Wires comfy-kitchen's TensorCoreAWQW4A16Layout (introduced on
feat/awq-w4a16-modulation) into ComfyUI's MixedPrecisionOps so checkpoints
that tag modulation linears with comfy_quant.format = "awq_w4a16" get
their (qweight, weight_scale, weight_zero) loaded into the kitchen layout
class instead of being dequantized to bf16 plain Linear at conversion time.
quant_ops.py:
- detect TensorCoreAWQW4A16Layout availability and stub it out for the
no-kitchen fallback (mirrors the SVDQuant W4A4 pattern)

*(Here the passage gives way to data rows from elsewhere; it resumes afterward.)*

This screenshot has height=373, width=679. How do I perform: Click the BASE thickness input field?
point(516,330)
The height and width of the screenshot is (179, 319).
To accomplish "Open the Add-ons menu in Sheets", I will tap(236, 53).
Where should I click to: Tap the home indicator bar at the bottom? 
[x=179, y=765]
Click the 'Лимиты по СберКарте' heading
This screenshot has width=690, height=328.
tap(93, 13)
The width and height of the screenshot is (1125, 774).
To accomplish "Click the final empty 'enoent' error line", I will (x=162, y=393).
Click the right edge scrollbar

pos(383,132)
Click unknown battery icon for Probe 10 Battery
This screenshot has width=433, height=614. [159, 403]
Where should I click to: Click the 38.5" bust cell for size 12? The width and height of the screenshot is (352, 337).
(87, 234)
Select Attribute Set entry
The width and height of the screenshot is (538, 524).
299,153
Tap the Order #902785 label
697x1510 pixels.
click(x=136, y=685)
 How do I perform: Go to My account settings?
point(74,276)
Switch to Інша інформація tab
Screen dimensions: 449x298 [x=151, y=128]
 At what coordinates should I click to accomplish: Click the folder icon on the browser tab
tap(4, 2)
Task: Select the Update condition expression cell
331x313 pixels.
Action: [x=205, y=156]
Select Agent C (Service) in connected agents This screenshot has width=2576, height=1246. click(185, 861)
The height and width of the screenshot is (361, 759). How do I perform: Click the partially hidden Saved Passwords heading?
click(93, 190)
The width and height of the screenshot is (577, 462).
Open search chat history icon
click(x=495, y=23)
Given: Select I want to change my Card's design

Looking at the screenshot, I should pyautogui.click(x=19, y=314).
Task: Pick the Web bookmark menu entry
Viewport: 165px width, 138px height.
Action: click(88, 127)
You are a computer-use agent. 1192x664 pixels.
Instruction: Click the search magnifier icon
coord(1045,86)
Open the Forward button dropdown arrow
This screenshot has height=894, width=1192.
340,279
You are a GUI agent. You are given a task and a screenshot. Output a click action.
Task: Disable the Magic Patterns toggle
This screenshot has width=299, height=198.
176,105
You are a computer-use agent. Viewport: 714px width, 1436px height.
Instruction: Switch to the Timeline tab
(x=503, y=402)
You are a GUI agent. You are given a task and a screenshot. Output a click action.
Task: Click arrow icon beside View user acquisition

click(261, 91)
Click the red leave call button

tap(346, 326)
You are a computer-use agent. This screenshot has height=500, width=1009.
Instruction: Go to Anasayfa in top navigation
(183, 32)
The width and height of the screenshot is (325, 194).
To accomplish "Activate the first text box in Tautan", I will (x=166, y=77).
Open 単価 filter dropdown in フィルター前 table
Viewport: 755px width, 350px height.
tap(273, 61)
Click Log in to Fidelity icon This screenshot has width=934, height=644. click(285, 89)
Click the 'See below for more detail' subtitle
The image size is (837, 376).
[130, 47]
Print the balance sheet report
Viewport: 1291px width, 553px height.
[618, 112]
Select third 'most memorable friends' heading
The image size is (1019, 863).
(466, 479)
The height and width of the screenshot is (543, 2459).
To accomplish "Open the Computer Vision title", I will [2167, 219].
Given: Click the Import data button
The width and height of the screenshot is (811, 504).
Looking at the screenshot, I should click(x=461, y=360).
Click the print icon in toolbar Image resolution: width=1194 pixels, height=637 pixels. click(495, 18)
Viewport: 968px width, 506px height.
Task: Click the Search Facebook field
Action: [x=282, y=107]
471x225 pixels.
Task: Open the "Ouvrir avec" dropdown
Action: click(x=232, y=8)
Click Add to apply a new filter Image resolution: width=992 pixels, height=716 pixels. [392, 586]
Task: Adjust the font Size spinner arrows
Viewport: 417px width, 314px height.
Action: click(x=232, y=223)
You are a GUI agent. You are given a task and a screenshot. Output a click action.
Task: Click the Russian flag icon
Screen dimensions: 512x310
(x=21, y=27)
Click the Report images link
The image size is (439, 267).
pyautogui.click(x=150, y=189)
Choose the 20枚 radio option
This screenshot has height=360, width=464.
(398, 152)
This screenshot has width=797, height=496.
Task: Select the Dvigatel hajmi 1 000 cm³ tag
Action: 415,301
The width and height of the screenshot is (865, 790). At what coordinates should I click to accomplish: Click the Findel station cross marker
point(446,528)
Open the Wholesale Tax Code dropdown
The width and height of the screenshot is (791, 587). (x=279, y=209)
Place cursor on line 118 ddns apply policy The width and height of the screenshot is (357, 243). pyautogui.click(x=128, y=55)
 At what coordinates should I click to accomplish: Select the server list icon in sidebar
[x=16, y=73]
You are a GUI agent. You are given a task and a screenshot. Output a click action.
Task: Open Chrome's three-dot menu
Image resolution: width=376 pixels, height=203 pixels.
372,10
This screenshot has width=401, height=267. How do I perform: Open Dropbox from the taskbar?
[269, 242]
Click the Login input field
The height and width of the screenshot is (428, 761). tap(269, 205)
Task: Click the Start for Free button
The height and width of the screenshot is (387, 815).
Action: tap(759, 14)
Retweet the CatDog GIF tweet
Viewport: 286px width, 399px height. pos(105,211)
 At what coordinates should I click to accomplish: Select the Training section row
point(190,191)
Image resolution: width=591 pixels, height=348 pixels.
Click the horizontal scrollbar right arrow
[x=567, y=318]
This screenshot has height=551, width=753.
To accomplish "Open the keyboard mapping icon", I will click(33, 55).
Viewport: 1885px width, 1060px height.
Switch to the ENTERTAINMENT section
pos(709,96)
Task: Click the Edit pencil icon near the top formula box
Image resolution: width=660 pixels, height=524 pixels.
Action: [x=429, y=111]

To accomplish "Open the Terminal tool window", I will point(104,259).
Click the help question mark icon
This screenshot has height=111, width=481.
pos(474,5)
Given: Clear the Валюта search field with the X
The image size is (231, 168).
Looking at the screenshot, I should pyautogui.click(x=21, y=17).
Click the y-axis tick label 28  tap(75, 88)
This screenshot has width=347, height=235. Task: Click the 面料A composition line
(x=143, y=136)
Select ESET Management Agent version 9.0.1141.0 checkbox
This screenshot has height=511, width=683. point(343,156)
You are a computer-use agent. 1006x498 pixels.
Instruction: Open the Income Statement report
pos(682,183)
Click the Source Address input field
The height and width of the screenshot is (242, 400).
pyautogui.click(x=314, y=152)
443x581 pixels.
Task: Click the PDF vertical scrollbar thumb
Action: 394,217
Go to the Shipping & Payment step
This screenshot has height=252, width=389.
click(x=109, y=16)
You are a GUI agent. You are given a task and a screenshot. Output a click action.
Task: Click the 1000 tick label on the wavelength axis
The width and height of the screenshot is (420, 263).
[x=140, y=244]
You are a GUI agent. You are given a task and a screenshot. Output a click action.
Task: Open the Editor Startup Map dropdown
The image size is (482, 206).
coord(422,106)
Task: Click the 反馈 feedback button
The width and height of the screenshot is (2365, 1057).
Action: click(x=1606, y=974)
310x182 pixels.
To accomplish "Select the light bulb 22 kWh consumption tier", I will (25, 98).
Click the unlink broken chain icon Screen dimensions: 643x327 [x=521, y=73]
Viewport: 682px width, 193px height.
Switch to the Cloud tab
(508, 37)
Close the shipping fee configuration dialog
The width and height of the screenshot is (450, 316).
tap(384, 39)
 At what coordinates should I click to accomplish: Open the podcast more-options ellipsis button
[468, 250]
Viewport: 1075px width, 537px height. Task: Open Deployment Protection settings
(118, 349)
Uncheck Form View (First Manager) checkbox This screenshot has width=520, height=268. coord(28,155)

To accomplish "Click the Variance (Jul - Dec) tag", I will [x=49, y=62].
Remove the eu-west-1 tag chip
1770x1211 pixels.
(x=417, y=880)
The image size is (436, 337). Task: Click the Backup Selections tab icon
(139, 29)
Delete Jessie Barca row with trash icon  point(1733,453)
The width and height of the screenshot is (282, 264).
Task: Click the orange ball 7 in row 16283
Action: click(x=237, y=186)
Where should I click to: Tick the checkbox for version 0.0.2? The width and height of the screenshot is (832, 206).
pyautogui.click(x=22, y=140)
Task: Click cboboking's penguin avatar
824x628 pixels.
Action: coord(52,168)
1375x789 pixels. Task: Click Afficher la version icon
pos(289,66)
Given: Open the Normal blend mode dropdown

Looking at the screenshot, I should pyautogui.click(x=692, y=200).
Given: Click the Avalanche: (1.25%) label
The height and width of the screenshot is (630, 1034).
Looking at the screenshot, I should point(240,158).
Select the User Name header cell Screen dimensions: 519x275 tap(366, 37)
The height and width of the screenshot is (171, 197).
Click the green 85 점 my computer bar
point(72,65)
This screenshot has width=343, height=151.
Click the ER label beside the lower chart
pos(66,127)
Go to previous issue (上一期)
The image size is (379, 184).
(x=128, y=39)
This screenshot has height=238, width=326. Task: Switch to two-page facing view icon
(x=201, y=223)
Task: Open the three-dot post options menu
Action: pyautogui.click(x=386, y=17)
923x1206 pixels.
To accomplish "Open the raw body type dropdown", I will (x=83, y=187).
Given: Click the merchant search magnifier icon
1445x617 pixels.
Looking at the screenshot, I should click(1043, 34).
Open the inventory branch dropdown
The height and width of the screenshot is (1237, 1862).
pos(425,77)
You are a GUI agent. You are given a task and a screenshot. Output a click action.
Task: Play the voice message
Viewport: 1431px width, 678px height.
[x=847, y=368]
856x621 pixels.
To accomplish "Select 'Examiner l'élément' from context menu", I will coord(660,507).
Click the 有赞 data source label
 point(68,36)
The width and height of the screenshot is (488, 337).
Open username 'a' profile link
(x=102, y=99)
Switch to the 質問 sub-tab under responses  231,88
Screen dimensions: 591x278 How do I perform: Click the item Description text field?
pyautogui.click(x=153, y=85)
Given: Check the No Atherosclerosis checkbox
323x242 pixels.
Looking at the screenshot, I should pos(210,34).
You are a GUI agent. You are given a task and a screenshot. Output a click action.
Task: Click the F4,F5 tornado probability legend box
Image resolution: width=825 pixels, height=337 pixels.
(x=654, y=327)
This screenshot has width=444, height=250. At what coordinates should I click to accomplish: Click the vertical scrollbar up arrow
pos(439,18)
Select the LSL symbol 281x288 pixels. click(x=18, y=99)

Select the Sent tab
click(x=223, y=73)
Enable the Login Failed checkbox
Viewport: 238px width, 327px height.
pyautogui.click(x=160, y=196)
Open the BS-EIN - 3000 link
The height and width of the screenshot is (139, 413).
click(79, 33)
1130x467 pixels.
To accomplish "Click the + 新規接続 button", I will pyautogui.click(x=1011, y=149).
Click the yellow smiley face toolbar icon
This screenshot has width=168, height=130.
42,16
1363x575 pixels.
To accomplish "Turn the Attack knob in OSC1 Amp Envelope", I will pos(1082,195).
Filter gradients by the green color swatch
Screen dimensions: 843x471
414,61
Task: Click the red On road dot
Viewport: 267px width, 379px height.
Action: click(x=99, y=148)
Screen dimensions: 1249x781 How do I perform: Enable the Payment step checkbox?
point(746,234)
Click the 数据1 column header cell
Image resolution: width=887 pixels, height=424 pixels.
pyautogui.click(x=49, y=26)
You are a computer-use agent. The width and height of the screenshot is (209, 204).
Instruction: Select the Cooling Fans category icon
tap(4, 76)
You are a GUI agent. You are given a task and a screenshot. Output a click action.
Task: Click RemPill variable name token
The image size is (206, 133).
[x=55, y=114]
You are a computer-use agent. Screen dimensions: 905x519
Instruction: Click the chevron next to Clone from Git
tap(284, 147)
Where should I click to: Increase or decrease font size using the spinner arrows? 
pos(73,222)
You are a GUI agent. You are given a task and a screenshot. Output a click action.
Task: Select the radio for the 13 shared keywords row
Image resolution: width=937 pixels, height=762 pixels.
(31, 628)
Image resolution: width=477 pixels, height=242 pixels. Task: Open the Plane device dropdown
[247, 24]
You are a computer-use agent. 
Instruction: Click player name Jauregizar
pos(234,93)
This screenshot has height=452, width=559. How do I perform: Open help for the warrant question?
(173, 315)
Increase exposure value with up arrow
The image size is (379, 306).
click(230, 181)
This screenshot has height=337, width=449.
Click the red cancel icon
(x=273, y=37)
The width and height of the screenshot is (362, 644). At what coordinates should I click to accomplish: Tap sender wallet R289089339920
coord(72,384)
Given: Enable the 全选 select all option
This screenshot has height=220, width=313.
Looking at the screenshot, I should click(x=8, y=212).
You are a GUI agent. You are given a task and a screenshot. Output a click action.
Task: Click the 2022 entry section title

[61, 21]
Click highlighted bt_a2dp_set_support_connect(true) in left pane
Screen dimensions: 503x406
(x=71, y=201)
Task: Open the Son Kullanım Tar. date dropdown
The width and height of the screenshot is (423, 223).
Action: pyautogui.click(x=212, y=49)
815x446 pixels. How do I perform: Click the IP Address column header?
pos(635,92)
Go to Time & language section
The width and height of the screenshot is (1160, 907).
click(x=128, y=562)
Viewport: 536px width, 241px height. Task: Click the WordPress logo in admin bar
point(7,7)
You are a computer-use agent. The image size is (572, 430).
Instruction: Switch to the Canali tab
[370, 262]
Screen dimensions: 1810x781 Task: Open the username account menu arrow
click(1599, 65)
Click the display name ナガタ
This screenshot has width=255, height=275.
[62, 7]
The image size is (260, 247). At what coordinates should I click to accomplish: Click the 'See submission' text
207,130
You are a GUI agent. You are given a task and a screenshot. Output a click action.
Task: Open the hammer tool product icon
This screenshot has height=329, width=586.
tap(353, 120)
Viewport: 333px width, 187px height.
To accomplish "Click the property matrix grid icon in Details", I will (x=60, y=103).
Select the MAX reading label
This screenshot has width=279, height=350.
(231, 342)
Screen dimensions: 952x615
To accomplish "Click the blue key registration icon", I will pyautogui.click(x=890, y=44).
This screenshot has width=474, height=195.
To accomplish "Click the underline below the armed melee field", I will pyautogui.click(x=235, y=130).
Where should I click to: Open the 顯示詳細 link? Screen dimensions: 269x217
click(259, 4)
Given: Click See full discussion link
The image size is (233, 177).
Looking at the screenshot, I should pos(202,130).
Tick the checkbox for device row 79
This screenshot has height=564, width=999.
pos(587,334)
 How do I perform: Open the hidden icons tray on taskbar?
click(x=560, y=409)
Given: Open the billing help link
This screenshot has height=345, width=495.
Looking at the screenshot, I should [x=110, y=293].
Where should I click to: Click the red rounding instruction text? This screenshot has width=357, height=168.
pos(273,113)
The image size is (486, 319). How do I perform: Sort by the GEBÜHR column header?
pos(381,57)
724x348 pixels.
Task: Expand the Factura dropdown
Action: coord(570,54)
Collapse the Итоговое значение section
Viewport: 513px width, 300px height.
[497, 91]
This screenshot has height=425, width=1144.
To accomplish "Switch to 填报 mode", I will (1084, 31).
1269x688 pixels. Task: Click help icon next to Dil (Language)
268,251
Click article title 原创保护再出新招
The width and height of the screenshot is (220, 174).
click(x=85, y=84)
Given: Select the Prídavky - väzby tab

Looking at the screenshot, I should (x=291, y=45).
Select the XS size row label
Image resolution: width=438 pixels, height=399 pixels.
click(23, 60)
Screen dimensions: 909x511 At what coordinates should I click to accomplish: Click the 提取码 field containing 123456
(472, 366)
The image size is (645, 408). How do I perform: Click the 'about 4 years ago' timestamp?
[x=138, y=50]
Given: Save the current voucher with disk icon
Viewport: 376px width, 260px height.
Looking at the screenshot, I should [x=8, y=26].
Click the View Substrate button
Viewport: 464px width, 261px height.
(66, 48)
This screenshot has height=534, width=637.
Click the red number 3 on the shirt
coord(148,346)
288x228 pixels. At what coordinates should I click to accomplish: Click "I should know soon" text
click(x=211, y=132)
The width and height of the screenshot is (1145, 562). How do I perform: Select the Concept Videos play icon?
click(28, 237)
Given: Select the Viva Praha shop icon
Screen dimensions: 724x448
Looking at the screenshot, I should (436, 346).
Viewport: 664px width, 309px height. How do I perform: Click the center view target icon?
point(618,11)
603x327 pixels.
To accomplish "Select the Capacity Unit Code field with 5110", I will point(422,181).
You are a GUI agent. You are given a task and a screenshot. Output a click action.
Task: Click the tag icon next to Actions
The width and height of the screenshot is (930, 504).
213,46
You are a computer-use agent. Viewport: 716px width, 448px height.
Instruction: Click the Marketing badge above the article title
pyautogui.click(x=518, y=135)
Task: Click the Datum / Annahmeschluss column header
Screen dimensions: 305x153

- register the layout class + add "awq_w4a16" to QUANT_ALGOS
(storage_t = int8 packed uint4, parameters = {weight_scale, weight_zero},
default group_size = 64)
ops.py: add the awq_w4a16 branch in MixedPrecisionOps.Linear._load_from_state_dict
that constructs Params(scale, zeros, group_size, ...) and wraps qweight
into a QuantizedTensor — F.linear then dispatches to ck.gemv_awq_w4a16
via the layout's aten handlers.
Pairs with comfy-kitchen feat/awq-w4a16-modulation. Targets the ~10 GB
inflation in Qwen-Image-Edit kitchen-native checkpoints, where the
modulation linears (img_mod.1 / txt_mod.1) currently dominate disk + VRAM
because they're materialized as plain bf16 Linear during conversion.